To help alleviate nasal congestion, you can use a cool-mist humidifier in your bedroom. Use this device for at least two hours before going to bed, and keep the room doors closed so that it doesn’t disturb others. You should clean the humidifier daily and replace the filter every few months to ensure that it’s working properly.

If you have asthma or other respiratory problems, talk to your doctor first before using a humidifier to clear up your sinuses.

Take a steamy shower

Taking a steamy shower can help to relieve symptoms and clear your nasal passages. You don’t need to spend much time in the shower, but if you find that this is the best remedy for your congestion, try taking a steamy bath instead of just a hot shower. The steam will help open up your nasal passages as it travels through your nose.

Before you get into the shower or bathtub, boil some water on the stovetop and pour it into a large bowl filled with eucalyptus oil or other essential oils of choice (lavender oil works well). Once heated, place the bowl at the end of your tub so that when you sit down in it, your head will be near enough to inhale some of the vapors produced by steaming hot water.

Drink more water

  • Drink plenty of fluids.
  • Sip hot tea or warm soup to help thin mucus and ease congestion.
  • Drink fruit juice with a straw, as the extra liquid may make you feel sick if it goes down your throat too fast.
  • Add honey to warm water to help soothe an irritated throat and soothe congestion in your chest. However, do not give honey to infants under 1 year old; use only plain sugar or glucose syrup instead.

Use saline drops and spray

  • Saline drops and spray are available in the pharmacy section of most stores. You can use them in children and adults.
  • It is safe to use 2-3 times per day.
  • You can also use them with other medications such as nasal sprays or decongestants.

Make humidified air at home

If you don’t have access to a steam room, or if you’re looking for a more pleasant-smelling alternative, try making humidified air at home.

  • Boil some water in a pan on the stove and add a few drops of your favorite essential oil (eucalyptus is great). If you don’t have any essential oils, just boil some water and breathe in the steam.
  • Place the towel over your head and lean over it so that the steam touches your face. Breathe deeply for about 15 minutes until all the symptoms are gone—you’ll feel much better!

Try cold and flu medications

Your doctor may prescribe medications to help relieve nasal congestion.

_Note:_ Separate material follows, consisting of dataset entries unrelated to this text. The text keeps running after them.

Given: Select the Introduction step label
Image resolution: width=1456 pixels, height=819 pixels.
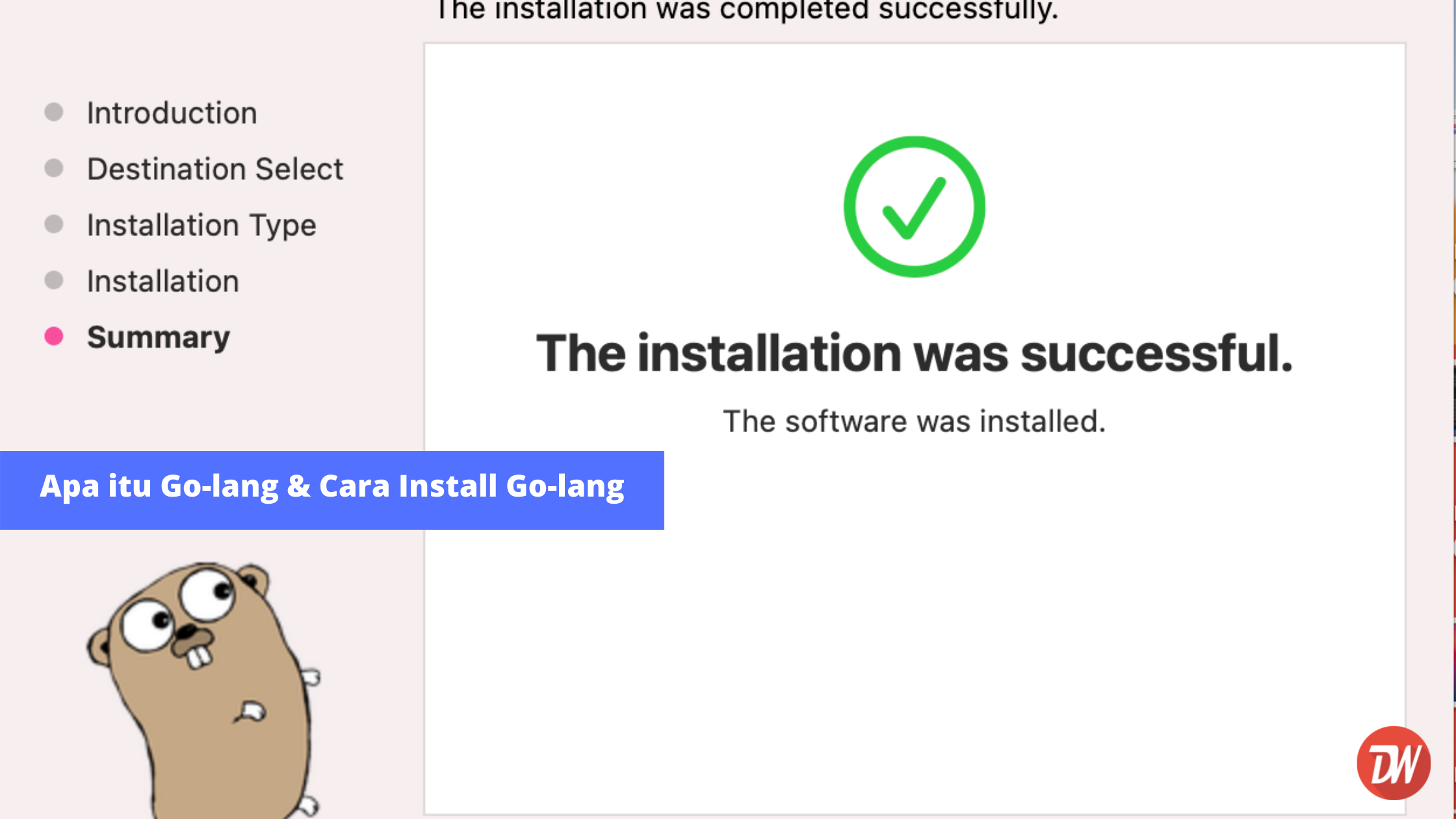Looking at the screenshot, I should click(172, 113).
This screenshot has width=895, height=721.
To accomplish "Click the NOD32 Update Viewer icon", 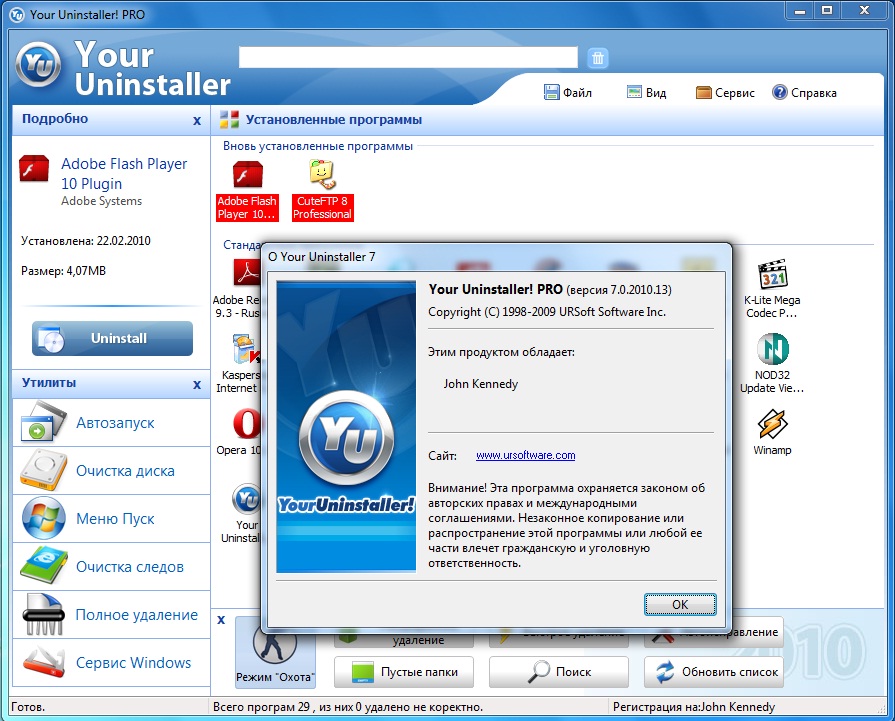I will [x=772, y=350].
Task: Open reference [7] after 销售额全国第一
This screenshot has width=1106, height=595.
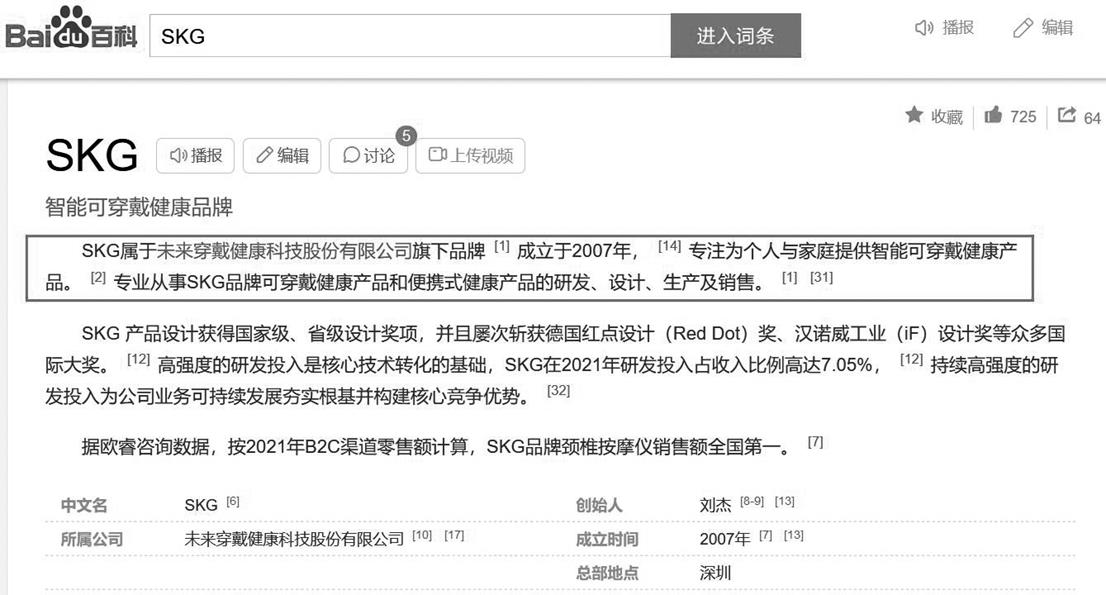Action: 815,442
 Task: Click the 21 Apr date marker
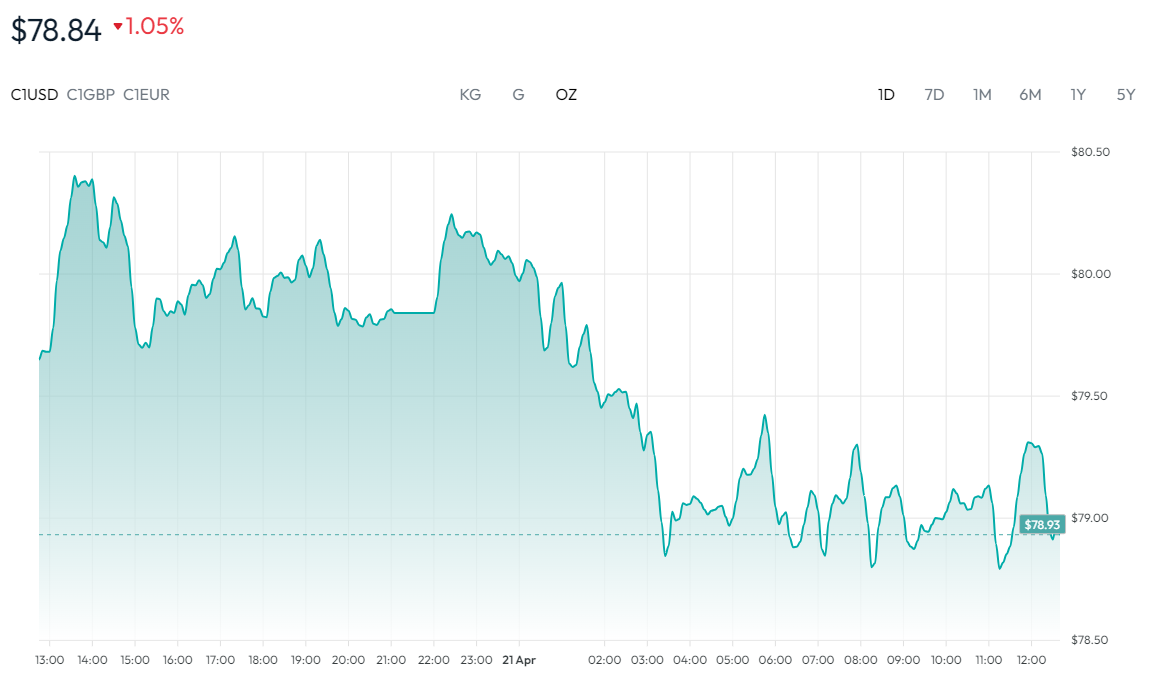coord(520,660)
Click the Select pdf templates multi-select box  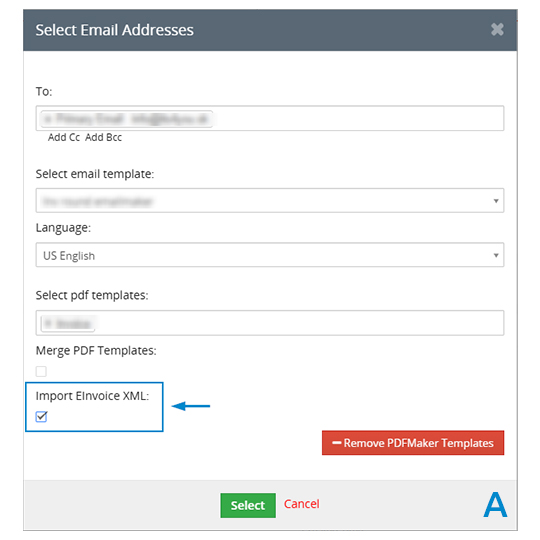point(270,323)
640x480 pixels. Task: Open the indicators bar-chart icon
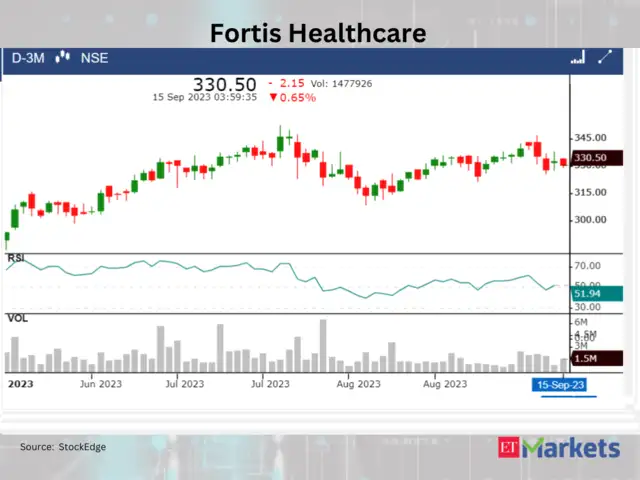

Some of these drugs can be purchased over the counter without a prescription, but others require a doctor’s approval. If you are taking any of these medications:

  • Check with your doctor before taking cold and flu medications if you’re under 12 years old
  • Check with your doctor before taking cold and flu medications while pregnant or breastfeeding

It helps clear your airways and make breathing easier.

While humidifiers are generally considered safe, you should check with your doctor if you have any questions about using one. If you’re thinking of getting a humidifier, consider the following:

  • Make sure your humidifier is cleaned regularly and maintained according to the manufacturer’s instructions.
  • Use only distilled or purified water in your humidifier. Do not use tap water; it could be contaminated with bacteria and other microorganisms that can cause illness or even death if inhaled into your nose and throat area.
  • Keep the water reservoir filled with clean water at all times. Before adding more water, empty out any old, stale liquid from inside of it so as not to mix them together when they’re reintroduced into circulation through evaporation processes within your appliance’s heating unit chamber (usually located somewhere near where air passes through).